Over the last year and a half I've gone through another such transition.  Instead of it being a flash in inspiration or two weeks of darkness, I've been at it for about a year and half- obsessively learning and reinterpreting my religious worldviews.  I learned  things that were shocking and contradicted  many of my expectations.  I had to figure out how to put all the pieces together again.  If I misunderstood things so badly, what other things had I misunderstood?  Where else could I trust my assumptions?  Where could I hold on my previous assumptions as sure truth and where could I hold onto them as just useful or beautiful?  I had to tear apart the tapestry of my life and reweave it with new information.  Being reborn has both destructive and constructive sides to it.  The destructive side hurts like hell.

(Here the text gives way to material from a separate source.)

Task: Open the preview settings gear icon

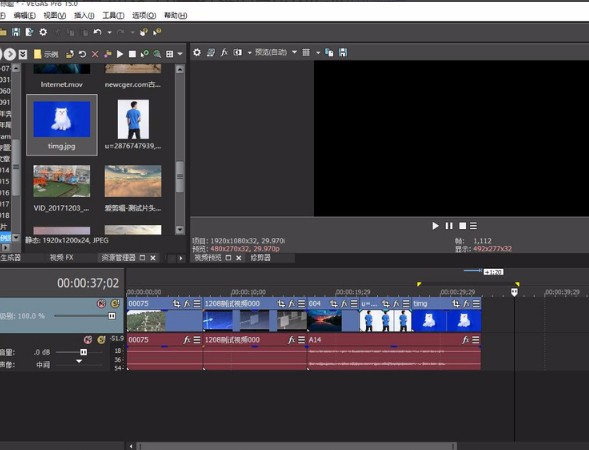Action: (x=197, y=52)
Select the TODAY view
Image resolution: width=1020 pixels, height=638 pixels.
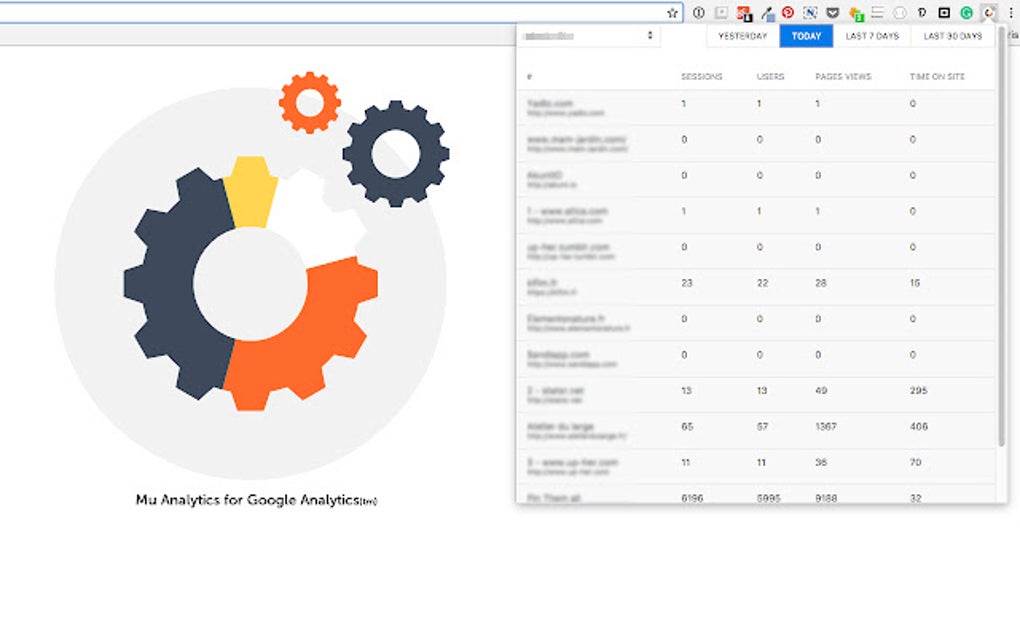pyautogui.click(x=806, y=35)
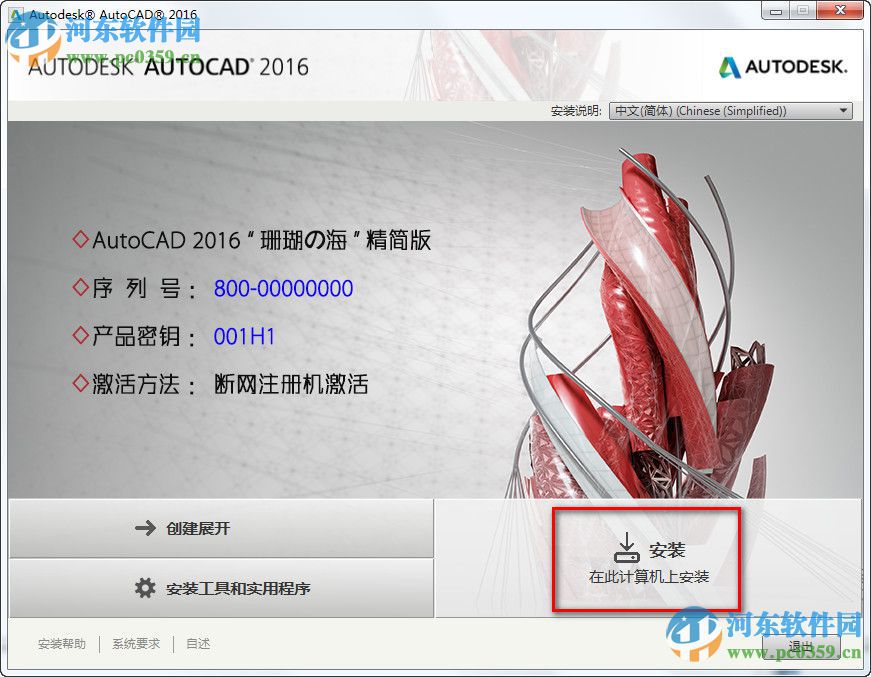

Over the last 6 months or so I've been working a lot more on the constructive side.  The entire time I've undergone tremendous personal growth.  I've become a better person- more humble in my ability to accept the gaps in my knowledge instead of paving over those gaps with beautiful assumptions.  Less judgmental of the diversity of human experiences and conditions.  Less accepting of social traditions and practices that cause pain or stigmatizes people.  At first I tried to balance my new self with my spiritual home in Mormonism.  Not everything has to be true to be beautiful and useful.  This was a difficult balancing act, in part because the social structure of Mormonism is often intolerant of such diversity in views.  The balancing act was also difficult in that I was suddenly much more aware of the traditional enemies the church defined for itself in its culture and the traditional cultural unchristlike ways such enemies are often viewed and treated.  Near the end, it was difficult because our ward leaders picked up on some untrue rumors about us and decided that we met some of the classic criteria of "enemies of the church" as defined by Elder Packer and began trying to save our souls in ways that we experienced as bullying.

All of this tension created an enormous amount of stress for us and for me in particular.  It was worse because I worked a very stressful job and no longer had Sundays off.  So I went directly from a very stressful ward to a very stressful job and by the time the day was over I was emotionally and spiritually exhausted.  We almost left at that point just because it was being too much of a burden to carry for me.  But giving up the only spiritual home we'd ever known is extremely painful, so we held on.  I simply ignored most of what went on in church and just brought spiritually inspiring books to read during the service- doing my best to ignore my surroundings except on rare occasions when I tried to give thoughtful input to contribute to the lesson discussions.

In the end it simply wasn't worth it.  In our ideal vision of church membership, we'd eventually find a ward where we could openly discuss our concerns about the church and its history in a respectful way to try to make it a healthier place for everyone.  But instead, the church very publicly disciplined people whom we had a great deal of respect for how they lived those ideals.  Since our full and healthy participation would never really be welcome, and we felt it was no longer worth trying.  If you don't believe that a church is necessary for your salvation or has any divine mission beyond what could be argued for many good churches, there is no particular reason to endure its toxic behavior towards you.  We've left Mormonism and have no intention to ever return to it.  We've found a healthy worship environment elsewhere where we are better spiritually fed.  Life is too wonderful to waste in needless suffering for a human institution that doesn't return your love.  I have no desire to tear anyone else away from the LDS church.  I'd be satisfied if they were simply humble in how they lived their religion to avoid inflicting pain on others in the name of institutional loyalty.  I know too well that the destructive side of being reborn in faith is extremely painful.  But for me I think it was worth it.  I wouldn't be true to myself or the kind of person I've always wanted to be if I hadn't been willing to take the plunge to acknowledge that I might be wrong about the church and that my assumption that I was right might be keeping me from being a better person.